=== DATASET EXTRACT ===

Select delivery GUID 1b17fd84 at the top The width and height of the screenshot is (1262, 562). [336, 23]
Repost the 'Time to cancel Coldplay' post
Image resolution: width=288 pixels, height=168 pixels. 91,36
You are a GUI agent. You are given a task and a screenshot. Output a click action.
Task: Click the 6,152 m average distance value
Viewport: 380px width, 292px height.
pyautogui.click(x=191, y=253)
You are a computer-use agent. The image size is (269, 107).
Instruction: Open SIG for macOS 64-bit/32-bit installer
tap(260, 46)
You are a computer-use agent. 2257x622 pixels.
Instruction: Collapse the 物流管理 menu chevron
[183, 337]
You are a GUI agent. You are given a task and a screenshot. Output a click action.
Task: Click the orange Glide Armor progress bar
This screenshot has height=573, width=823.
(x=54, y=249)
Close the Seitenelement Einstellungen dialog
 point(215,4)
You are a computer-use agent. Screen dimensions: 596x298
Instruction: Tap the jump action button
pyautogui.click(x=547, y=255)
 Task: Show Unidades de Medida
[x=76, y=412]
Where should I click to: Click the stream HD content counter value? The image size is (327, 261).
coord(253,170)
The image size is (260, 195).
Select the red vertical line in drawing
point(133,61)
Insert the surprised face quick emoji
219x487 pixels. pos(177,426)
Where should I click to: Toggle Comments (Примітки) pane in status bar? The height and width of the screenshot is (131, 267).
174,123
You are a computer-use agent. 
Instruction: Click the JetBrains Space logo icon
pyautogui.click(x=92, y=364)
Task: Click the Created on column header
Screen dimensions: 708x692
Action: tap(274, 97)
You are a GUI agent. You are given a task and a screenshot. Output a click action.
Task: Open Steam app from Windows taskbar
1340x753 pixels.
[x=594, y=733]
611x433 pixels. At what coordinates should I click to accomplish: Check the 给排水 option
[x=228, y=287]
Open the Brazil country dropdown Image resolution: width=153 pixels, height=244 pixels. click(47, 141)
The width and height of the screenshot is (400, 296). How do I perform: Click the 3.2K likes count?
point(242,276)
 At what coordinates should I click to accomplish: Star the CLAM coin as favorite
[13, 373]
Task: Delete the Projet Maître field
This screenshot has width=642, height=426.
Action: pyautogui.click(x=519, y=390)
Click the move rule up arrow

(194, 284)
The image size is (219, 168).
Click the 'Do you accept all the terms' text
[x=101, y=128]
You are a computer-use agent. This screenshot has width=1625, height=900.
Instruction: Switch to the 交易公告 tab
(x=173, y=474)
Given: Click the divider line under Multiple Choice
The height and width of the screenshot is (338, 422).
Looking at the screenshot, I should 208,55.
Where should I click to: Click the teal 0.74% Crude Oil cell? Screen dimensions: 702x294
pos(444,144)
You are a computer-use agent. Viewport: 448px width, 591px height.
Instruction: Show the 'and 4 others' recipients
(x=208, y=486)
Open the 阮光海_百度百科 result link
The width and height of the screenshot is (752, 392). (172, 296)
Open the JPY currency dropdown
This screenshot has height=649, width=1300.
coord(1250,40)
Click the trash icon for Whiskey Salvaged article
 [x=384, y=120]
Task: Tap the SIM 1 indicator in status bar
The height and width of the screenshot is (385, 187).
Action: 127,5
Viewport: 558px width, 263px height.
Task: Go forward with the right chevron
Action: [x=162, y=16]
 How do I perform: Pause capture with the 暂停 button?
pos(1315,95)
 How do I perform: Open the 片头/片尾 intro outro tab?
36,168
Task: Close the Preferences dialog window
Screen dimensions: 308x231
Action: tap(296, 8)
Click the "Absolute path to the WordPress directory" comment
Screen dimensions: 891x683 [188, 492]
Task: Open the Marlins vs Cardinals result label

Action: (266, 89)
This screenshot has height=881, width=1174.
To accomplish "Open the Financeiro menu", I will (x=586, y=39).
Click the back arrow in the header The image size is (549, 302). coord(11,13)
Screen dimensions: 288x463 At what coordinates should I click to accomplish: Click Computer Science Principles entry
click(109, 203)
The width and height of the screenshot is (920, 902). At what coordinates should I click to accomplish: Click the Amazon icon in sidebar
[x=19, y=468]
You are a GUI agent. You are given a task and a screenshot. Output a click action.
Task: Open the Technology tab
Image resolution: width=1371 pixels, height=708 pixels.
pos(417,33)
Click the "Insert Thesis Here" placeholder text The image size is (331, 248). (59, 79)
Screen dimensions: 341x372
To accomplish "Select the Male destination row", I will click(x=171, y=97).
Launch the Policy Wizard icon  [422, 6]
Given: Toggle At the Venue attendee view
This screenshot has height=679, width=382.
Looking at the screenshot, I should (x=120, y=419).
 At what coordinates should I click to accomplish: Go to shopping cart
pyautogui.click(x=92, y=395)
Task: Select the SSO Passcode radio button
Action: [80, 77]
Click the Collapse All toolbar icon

===

## [REQUIRED WORK]
The string "dropdown" marks the lines to return from the material. Copy each one.

## [REPLY TO THE EXERCISE]
Open the Brazil country dropdown Image resolution: width=153 pixels, height=244 pixels. click(47, 141)
Open the JPY currency dropdown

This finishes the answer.